16. Hukuk Dairesi 2016/8766 E. , 2019/4598 K.
'İçtihat Metni'
MAHKEMESİ :ASLİYE HUKUK MAHKEMESİ
DAVA TÜRÜ : TAPU İPTALİ VE TESCİL
Taraflar arasında görülen dava sonucunda verilen hükmün Yargıtay'ca incelenmesi istenilmekle; temyiz isteğinin süresinde olduğu anlaşıldı, inceleme raporu ve dosyadaki belgeler okundu, GEREĞİ GÖRÜŞÜLDÜ:
Davacılar ... ve arkadaşları, ... İli, ... İlçesi, Dökmetaş Mahallesi çalışma alanında bulunan, 547 parsel sayılı 25.260,78 metrekare yüzölçümündeki taşınmaz hakkında, Hazine adına ihdasen oluşturulan tapu kaydının oluşum tarihinden önce lehlerine zilyetlikle iktisap koşullarının oluşmuş olduğunu ileri sürerek, tapu iptal ve tescil istemiyle Hazine ve ... Belediye Başkanlığı'na karşı dava açmışlardır.

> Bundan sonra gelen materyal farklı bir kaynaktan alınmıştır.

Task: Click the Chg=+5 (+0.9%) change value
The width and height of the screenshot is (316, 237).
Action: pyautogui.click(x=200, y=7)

Mahkemece davalı ... davaya dahil edilerek yapılan yargılama sonunda davanın kabulüne ve çekişmeli taşınmazın Hazine adına olan tapu kaydının iptali ile davacılar adına eşit hisselerle tapuya tesciline karar verilmiş; hüküm, davalı Hazine vekili ve davalı ... vekili tarafından temyiz edilmiştir.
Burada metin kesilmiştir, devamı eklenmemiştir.